To open the meeting our President Mark Phillips gave us the usual highlights of the upcoming Society programme. Adding to the good news, the Society grew by no less than eight new members, taking membership to a record 169 !
Our main talk was from Professor Beth Biller of Edinburgh University who talked to us about “Weird New Worlds”.
Professor Biller’s primary area of research is the direct imaging of Exoplanets, which she likened to taking a picture of a firefly from Edinburgh as it flew round a lighthouse in Dublin !
After outlining a brief timeline for exoplanet research, especially the amazing growth in the number of confirmed exoplanets to over 5,000 today, since the first detection in 1995. Beth then went over the various techniques for discovering the presence of exoplanets including radial velocity, micro lensing and the use of transits, which is currently the dominant method.

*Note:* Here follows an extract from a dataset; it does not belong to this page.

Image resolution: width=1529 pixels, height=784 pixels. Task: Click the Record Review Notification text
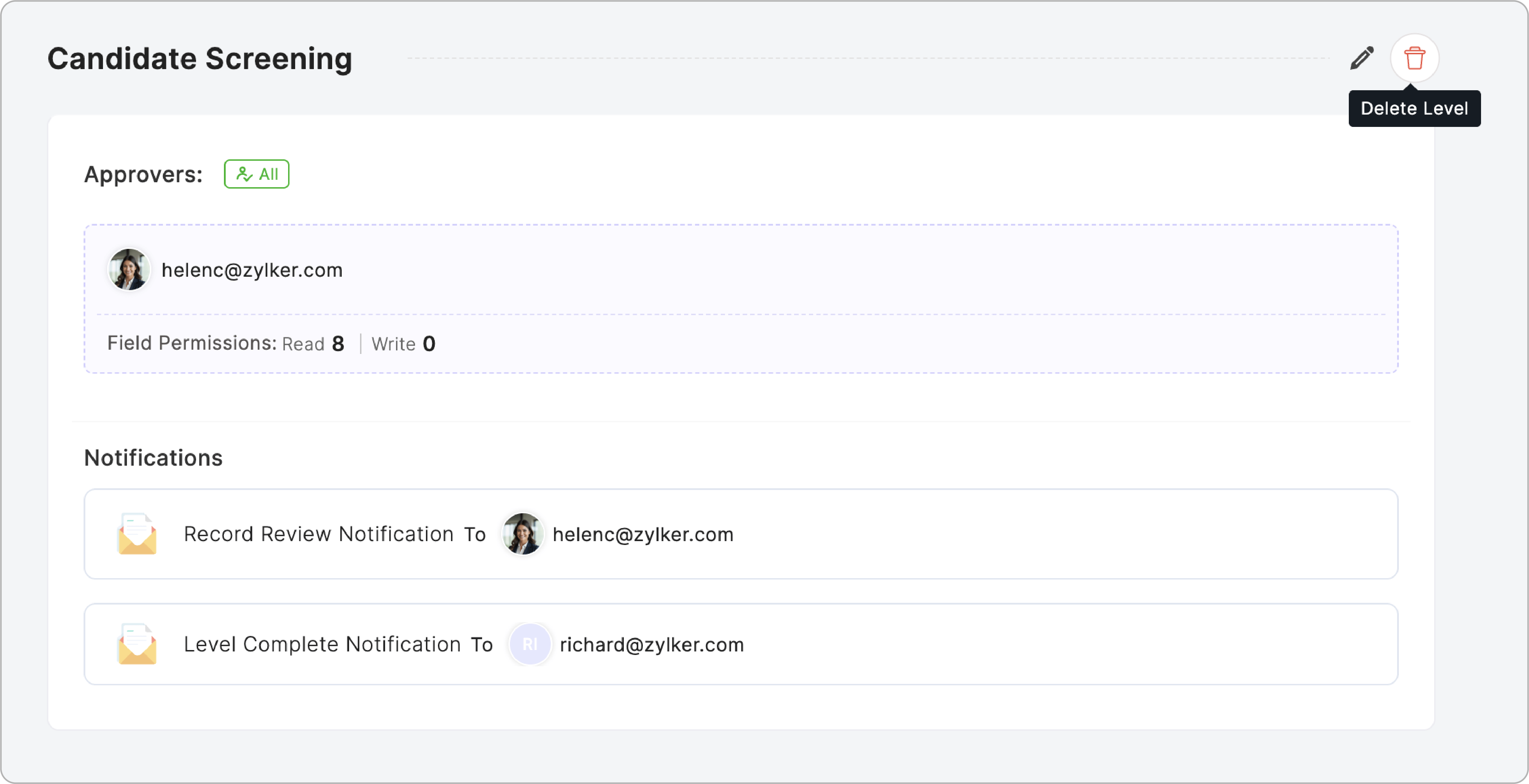319,534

Beth also explained the various types of exoplanets we are discovering and the importance of their distance from their host star, especially in the hunt for potentially habitable worlds. Most planets so far found seem to be very very different from the planets in our own solar system – weird new worlds indeed !

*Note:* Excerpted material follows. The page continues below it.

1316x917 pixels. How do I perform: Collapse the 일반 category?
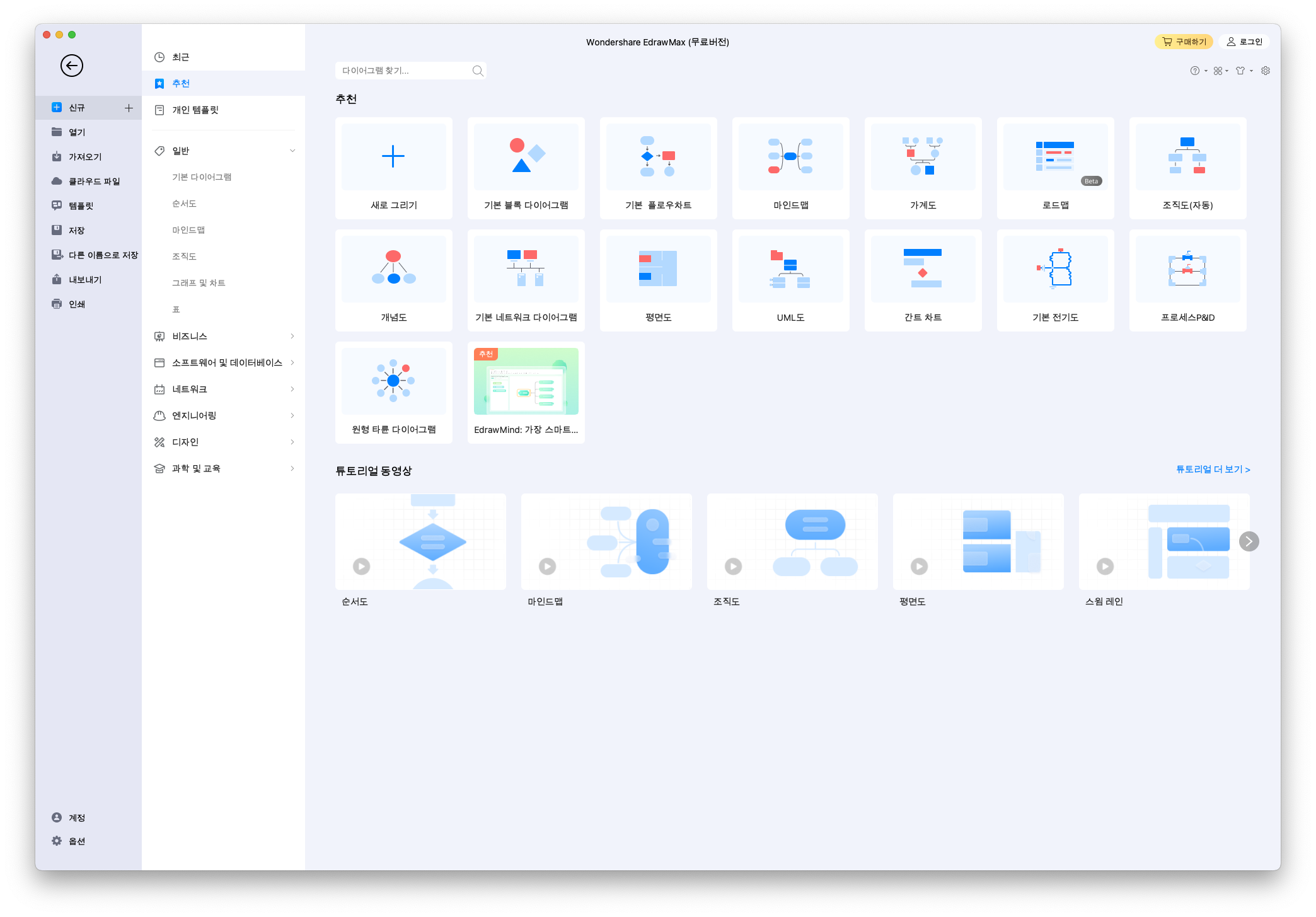click(x=292, y=151)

Direct imaging of exoplanets, which will allow transit spectroscopy ( characterisation of exoplanet atmospheres), should reveal huge amounts of information about these alien worlds, and also just getting pictures of the such planets, will be given a huge boost in the coming years by the recent successful launch of the James Webb Space telescope and the development of the Extremely Large Telescope. We might even get clues as to the “weather” on exoplanets and their rotational periods !
As usual we finished with a very thorough presentation of “The Sky in May” from Alan Pickup.